In coping with multiple sclerosis, as with other chronic illnesses, many choose to write about their experience, including the journey of how they received their diagnosis and their overall battle with the disease. In the autobiographic novel, Wish in one hand: The true story of a young life with multiple sclerosis, Jill Barton describes her journey of being misdiagnosed with a terminal brain tumor then re-diagnosed with multiple sclerosis.

Multiple sclerosis (MS) is generally thought to be an autoimmune disease that attacks the myelin sheaths, or oligodendrocytes that cover nerve axons in the central nervous system (PubMed Health 2013). This immune response causes inflammation, which triggers immune cells to destroy axons “along any area of the brain, optic nerve, and spinal cord” (PubMed Health 2013). When the myelin sheath “is damaged, nerve signals slow down or stop” thus hindering the propagation of action potentials and limiting function (PubMed Health 2013).
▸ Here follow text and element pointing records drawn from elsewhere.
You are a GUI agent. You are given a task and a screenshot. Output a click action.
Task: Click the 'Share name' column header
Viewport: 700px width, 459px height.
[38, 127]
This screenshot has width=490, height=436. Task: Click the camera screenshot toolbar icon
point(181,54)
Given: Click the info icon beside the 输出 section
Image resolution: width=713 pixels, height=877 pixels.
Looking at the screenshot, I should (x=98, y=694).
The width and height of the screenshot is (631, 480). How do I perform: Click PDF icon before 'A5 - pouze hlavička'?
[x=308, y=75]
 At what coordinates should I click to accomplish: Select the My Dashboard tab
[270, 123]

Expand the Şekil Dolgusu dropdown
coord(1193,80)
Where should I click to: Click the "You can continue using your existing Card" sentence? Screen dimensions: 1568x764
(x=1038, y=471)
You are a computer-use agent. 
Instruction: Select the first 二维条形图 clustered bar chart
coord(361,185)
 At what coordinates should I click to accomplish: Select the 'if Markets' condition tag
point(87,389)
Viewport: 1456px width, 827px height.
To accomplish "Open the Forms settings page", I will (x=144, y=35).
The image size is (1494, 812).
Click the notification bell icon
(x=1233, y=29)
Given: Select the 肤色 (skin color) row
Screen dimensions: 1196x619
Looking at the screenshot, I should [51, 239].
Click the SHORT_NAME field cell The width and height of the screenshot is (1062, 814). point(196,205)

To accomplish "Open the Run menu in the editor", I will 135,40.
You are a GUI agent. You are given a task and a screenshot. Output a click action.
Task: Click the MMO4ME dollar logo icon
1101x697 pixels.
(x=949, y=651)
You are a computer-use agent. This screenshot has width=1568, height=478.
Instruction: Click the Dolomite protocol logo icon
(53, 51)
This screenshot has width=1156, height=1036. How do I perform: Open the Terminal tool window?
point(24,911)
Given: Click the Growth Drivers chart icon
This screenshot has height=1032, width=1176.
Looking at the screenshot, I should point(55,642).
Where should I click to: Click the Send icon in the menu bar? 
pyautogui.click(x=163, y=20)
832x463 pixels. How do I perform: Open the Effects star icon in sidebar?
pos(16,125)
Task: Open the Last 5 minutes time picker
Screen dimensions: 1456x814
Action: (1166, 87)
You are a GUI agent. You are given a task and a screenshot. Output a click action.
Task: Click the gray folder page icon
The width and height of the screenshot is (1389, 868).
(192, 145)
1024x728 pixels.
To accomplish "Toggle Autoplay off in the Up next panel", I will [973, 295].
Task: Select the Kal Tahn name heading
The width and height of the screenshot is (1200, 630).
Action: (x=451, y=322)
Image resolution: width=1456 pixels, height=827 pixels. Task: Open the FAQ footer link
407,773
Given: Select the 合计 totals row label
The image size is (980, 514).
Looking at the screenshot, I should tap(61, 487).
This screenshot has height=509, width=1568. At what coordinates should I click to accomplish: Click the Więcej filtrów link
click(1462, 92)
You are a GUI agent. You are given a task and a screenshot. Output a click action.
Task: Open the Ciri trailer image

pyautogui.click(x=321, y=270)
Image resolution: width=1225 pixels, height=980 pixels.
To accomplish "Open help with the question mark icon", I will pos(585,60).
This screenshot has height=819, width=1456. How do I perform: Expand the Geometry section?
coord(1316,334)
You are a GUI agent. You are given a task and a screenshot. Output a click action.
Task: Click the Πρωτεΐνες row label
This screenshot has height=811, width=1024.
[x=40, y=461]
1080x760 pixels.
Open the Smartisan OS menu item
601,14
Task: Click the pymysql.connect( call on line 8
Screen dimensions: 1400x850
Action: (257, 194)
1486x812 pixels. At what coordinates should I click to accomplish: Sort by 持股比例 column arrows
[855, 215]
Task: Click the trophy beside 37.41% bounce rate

With MS, most people experience exacerbations, where symptoms get progressively worse, which are then “followed by periods of reduced or no symptoms,” indicative of remission (PubMed Health 2013). Though for many it is “common for the disease to return (relapse), […for some] the disease may continue to get worse without periods of remission” (PubMed Health 2013). Also, the severity of the disorder can be amplified by exposure to extreme heat in addit...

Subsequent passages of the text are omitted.